**Exercise objective**:
In the forum post about joining a dating site, how many messages has the writer received from men saying she is not the one after they learned from her profile that she has MS?
[Opening Text excerpt section]
Feel abit of an idiot.... Not exactly MS...

Hi all,

I know this isn’t really forum material but just needed to have a moan/cry…

In the last year I have been hurt very badly and totally heart broken. My life was turned upside down and I can honestly say, at the time I seriously hit rock bottom and couldn’t see myself getting over it.

But… As we do, we pick ourselves up, take each day at a time and slowly things get better…

Being a hopeless romantic and wanting to love and be loved, I have just decided to join a dating site!!! I’m only 35 and apart from the MS don’t have a huge amount of baggage! just maybe a little cautious of being hurt again…

Anyway, another trait of mine is I like to be honest and up front, so on my profile on the dating site I admitted to having MS… i’'ve had 4 messages now from gentlemen saying that although they like my pictures etc on reading my profile and discovering I have MS they realise I’m not the one!!!

Can’t help feeling it’s like kicking a girl when she’s down and I have to admit to being terrified I’m going to spend the rest of my life alone :frowning:

Sorry for the moan, just needed to get it off my chest.

Char

xxx

Hi there Char,

I am saddened to hear about these no-good fellas who have turned you down just because you have this MonSter we all share. However on the positive side, I agree with Rebecca, these shallow men are just not worthy of your love, and you would surely not want to be with them.
[Closing Text excerpt section]
[Opening Provided data section]
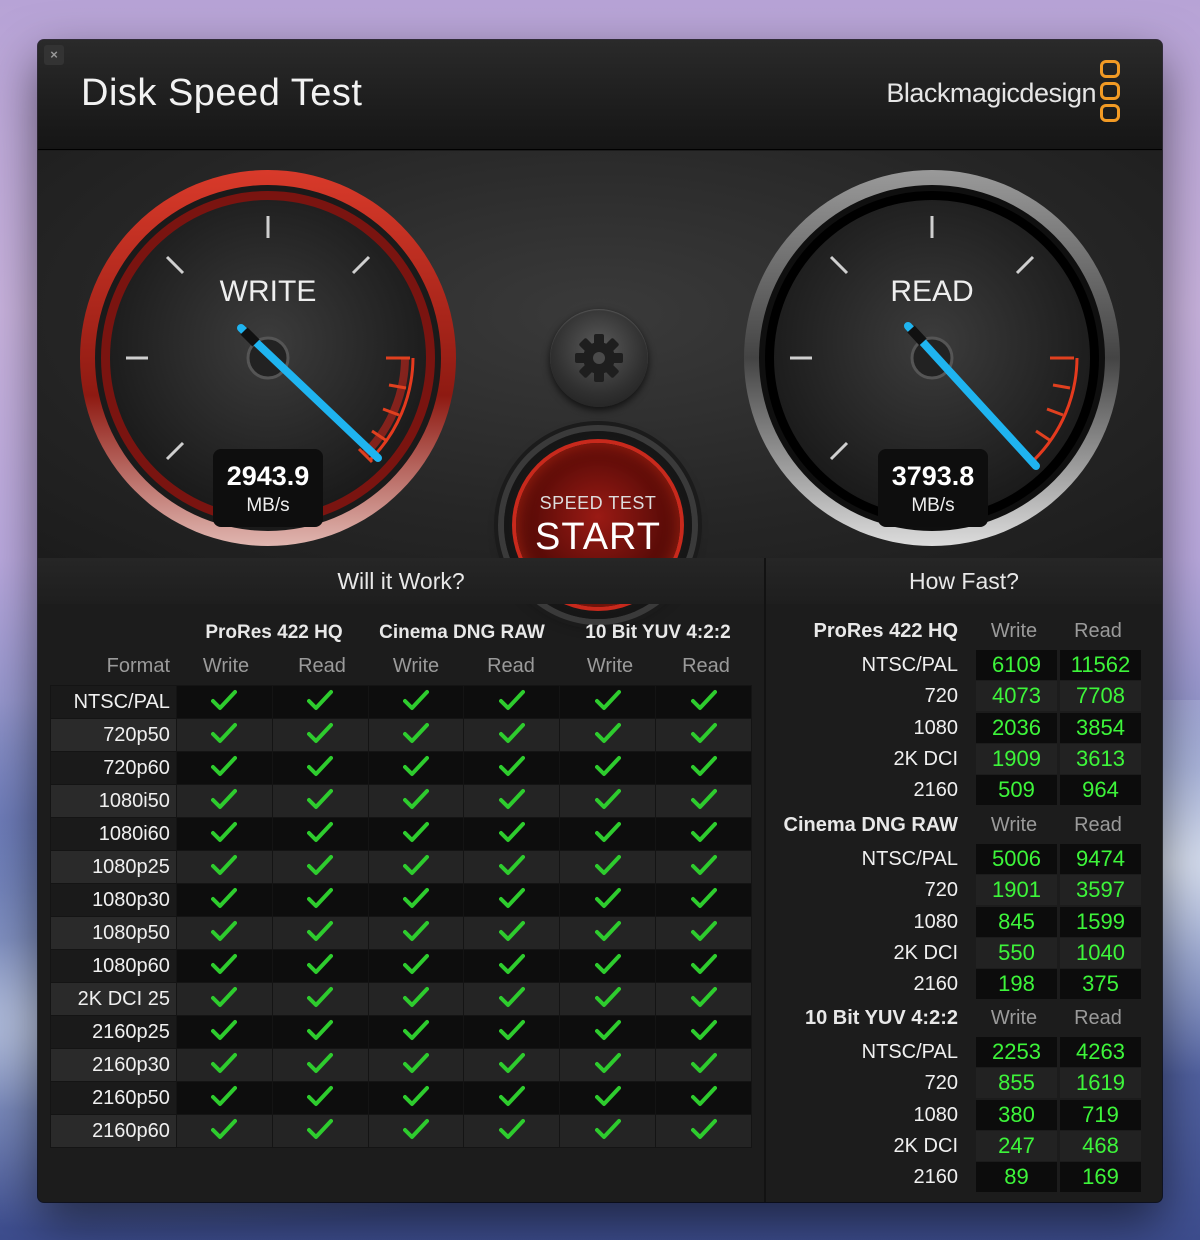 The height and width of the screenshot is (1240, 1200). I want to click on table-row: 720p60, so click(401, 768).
[Closing Provided data section]
[Opening Provided data section]
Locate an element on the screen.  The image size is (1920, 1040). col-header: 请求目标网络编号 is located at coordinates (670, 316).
[Closing Provided data section]
[Opening Provided data section]
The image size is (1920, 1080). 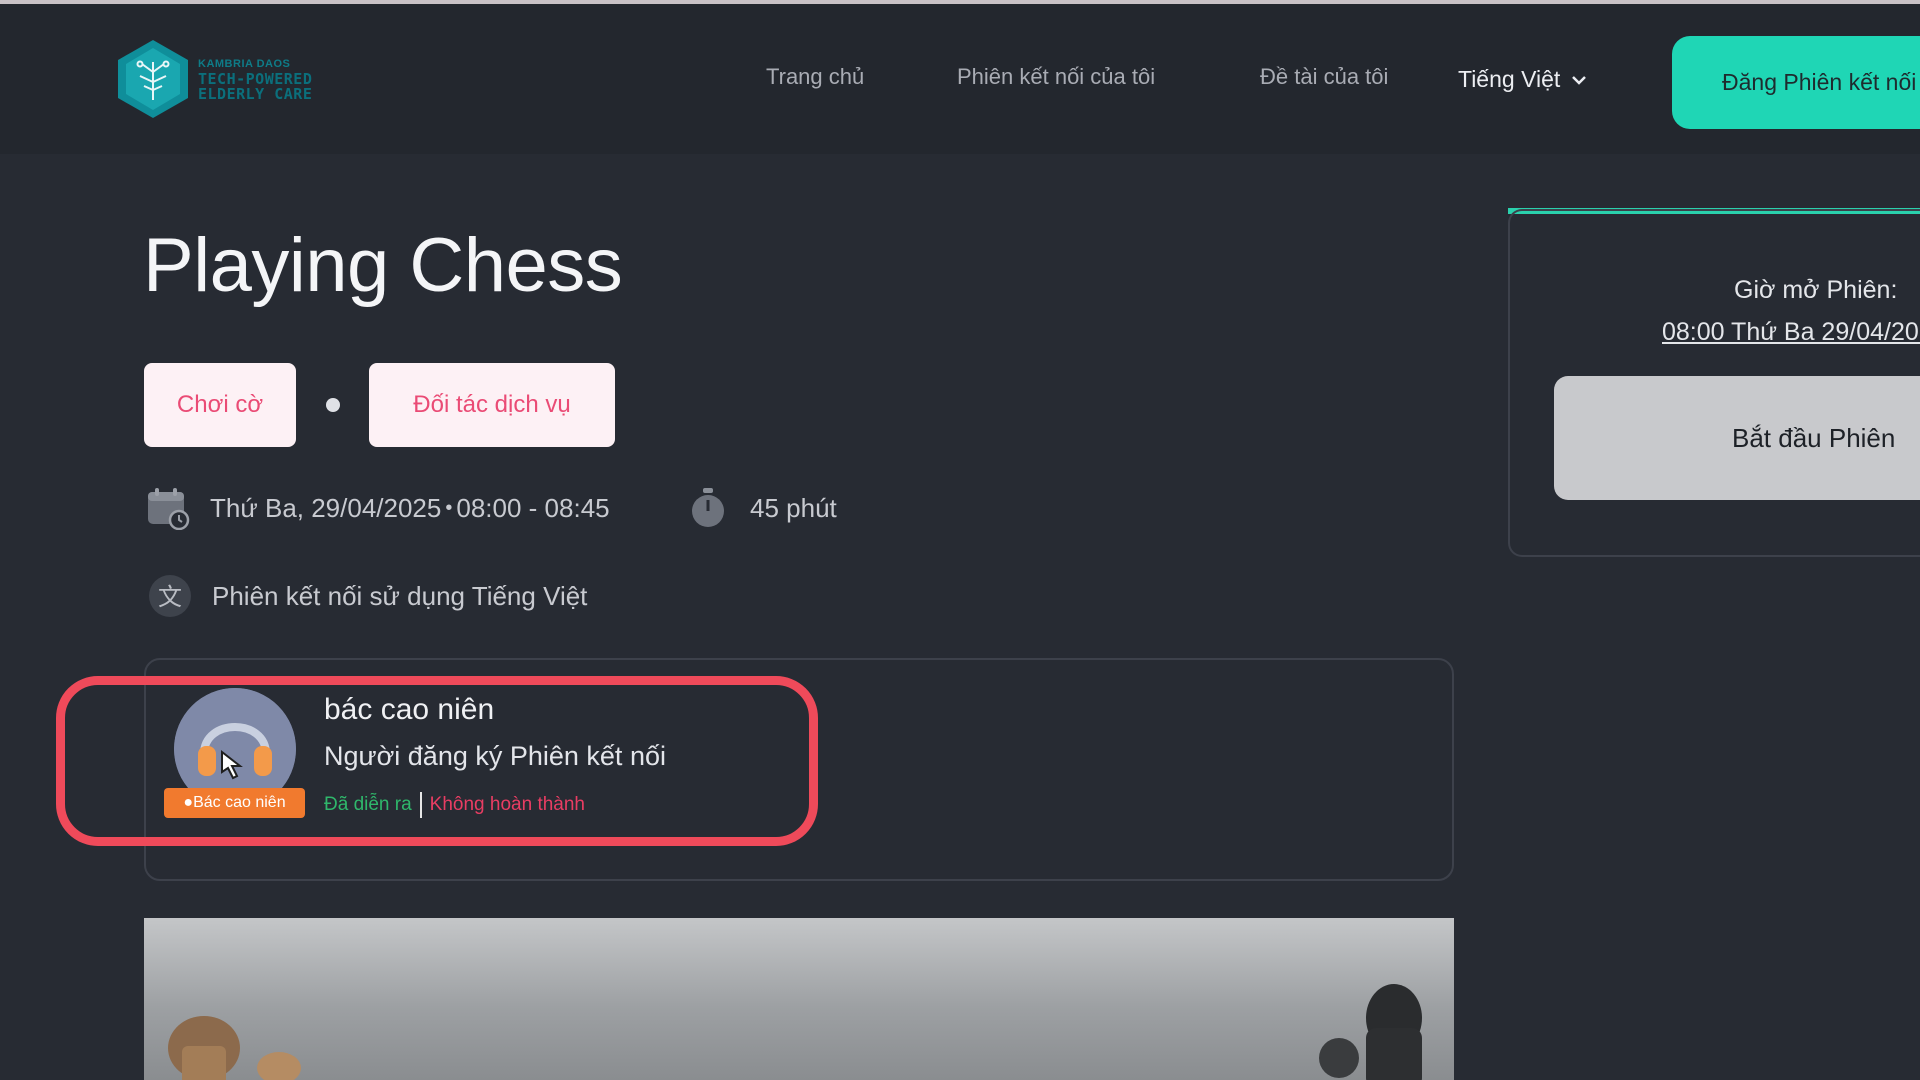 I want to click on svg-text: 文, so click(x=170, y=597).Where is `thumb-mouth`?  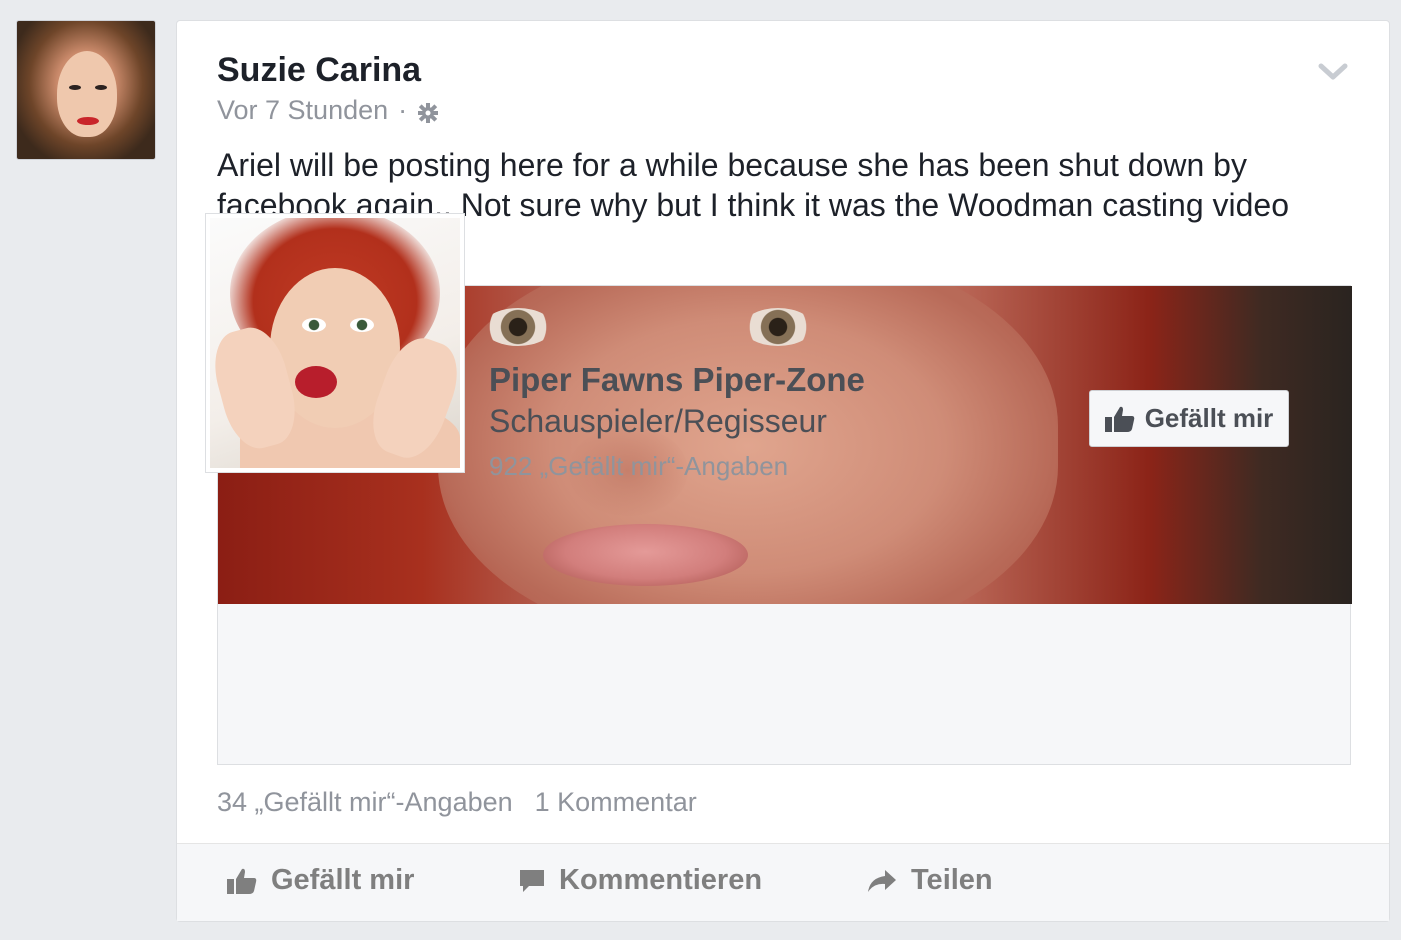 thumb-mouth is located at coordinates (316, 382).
[Closing Provided data section]
**Task result**:
Four.